Currently in the marine industry, white box models are the most common approach. However, because white box models are a simplified version of reality, it can be extremely challenging for the formula to model the asset with sufficient accuracy. Using data to correct and fine tune white box models improves the accuracy, leading to gray box models (discussed below).
Black box models
Black box models take an approach where no prior knowledge of the physics or inner workings of the asset is needed; instead, data collected from the asset is used to build the model. Artificial intelligence (AI) methods like neural networks and deep learning are examples of black box models and have recently become very popular. The advantage of the black box approach is that, assuming the data is of a high enough quality, it learns to model the data very accurately.

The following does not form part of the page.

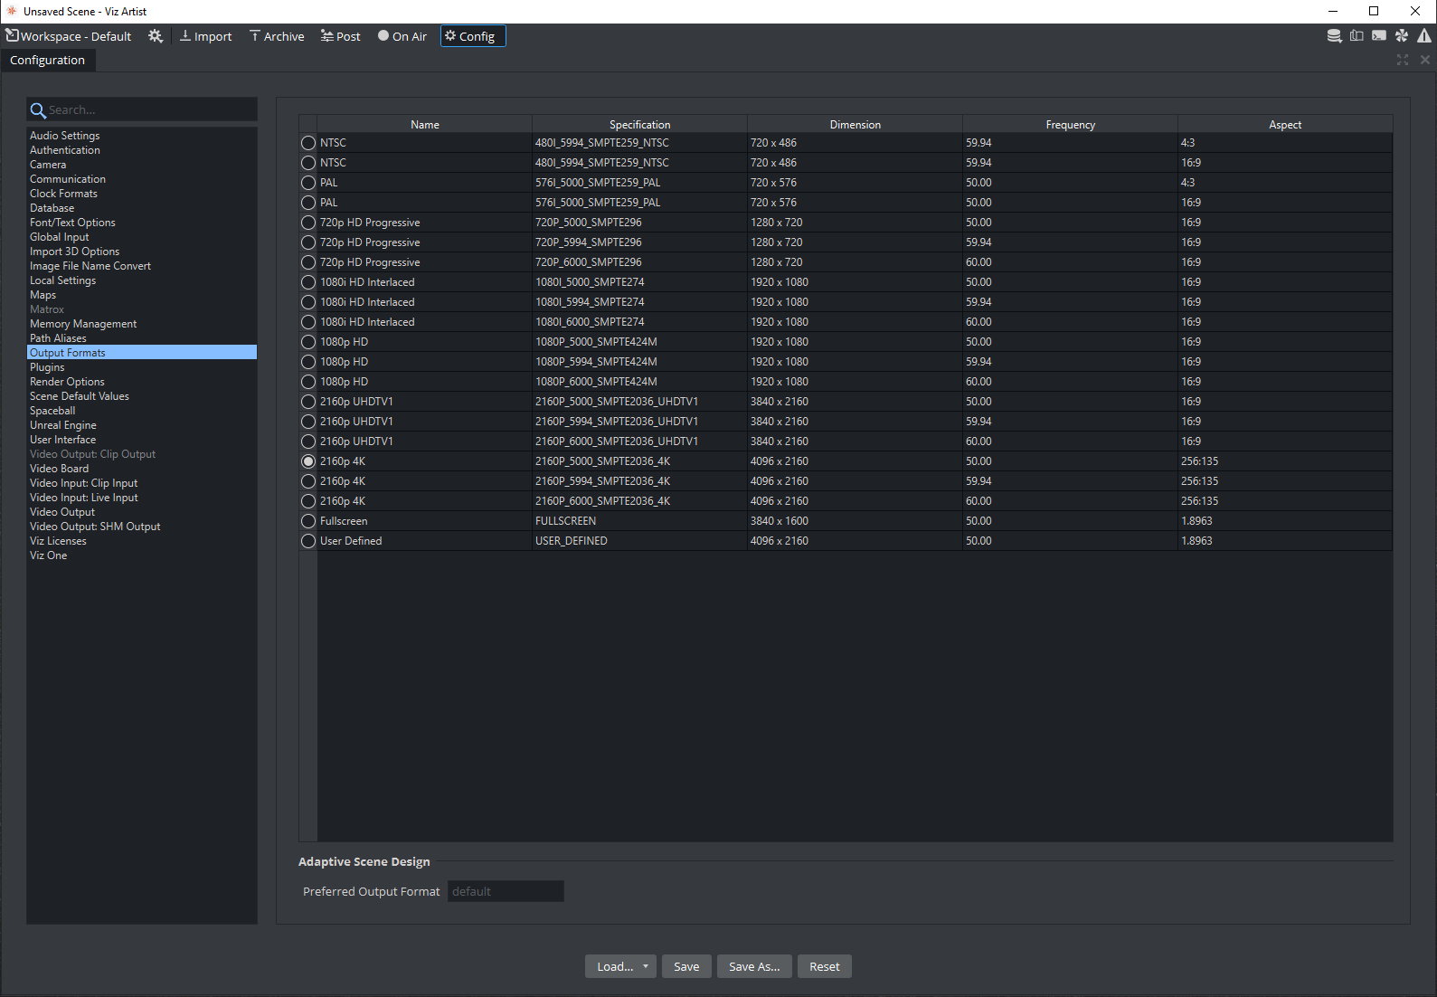Click the gear icon beside Workspace - Default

In practice, however, this can also be a problem in a shipping context as there is very rarely adequate data available to generate a reliable black box model. This lack of data makes the accuracy very fragile as the model will often provide erroneous predictions if it encounters unfamiliar operating conditions. What’s more, black box models need extended data-collection periods that can often span from several months to over a year, significantly delaying the return on investment of the digital twin.

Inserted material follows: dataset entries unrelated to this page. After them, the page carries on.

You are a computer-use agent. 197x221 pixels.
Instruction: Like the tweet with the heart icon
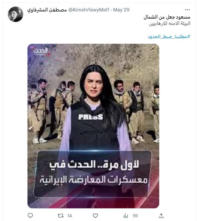coord(95,216)
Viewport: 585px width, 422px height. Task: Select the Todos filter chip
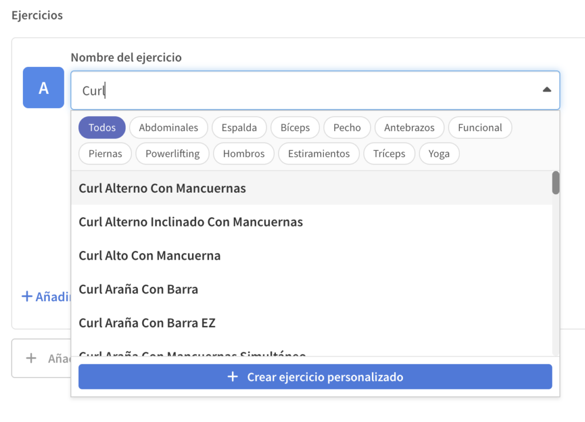coord(102,128)
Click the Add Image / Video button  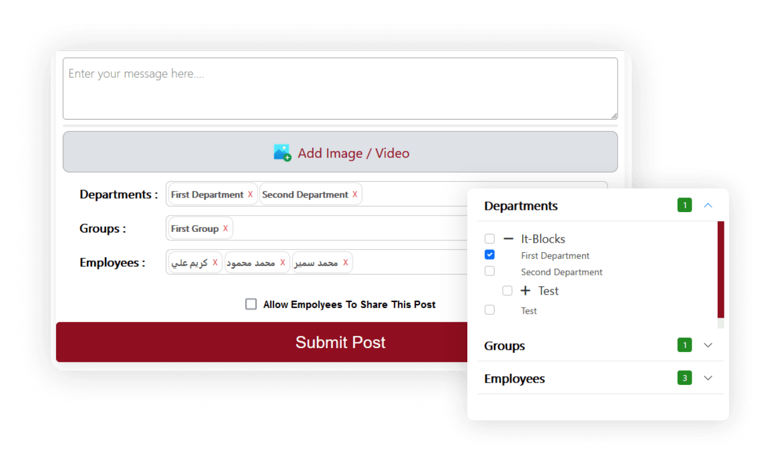click(x=340, y=152)
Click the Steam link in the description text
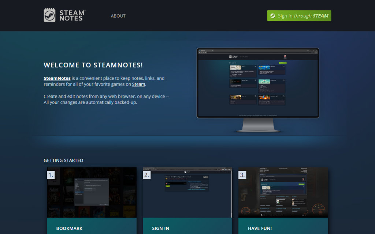The image size is (375, 234). 138,84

Black box models can be developed by mathematicians with no deep understanding of the asset in question. Sometimes this approach is chosen by companies developing an analytics platform, simply because they do not possess the required competence to build white or gray box models.
Gray box models
Gray box models combine the best aspects of the previous two approaches. They use physics to build a model based on robust prior knowledge of the asset, and then allow the data to fine-tune the model over time to characterize the specific asset in question even more accurately. Some advanced gray box modeling methodologies utilize Bayesian statistical models that learn to rely more on the data when good data is available and fall back to a physics-based approach when the data is unreliable. This provides a good combination of robustness and accuracy.
Sophisticated gray box models can be commissioned in a very short timeframe – comparable to the commissioning time of a white box model. The disadvantage of gray box models is that creating them requires developers with sophisticated, postgraduate-level competences in mathematics. In addition, the mathematicians also need to collaborate with domain experts in the field to embed the underlying physics of the assets.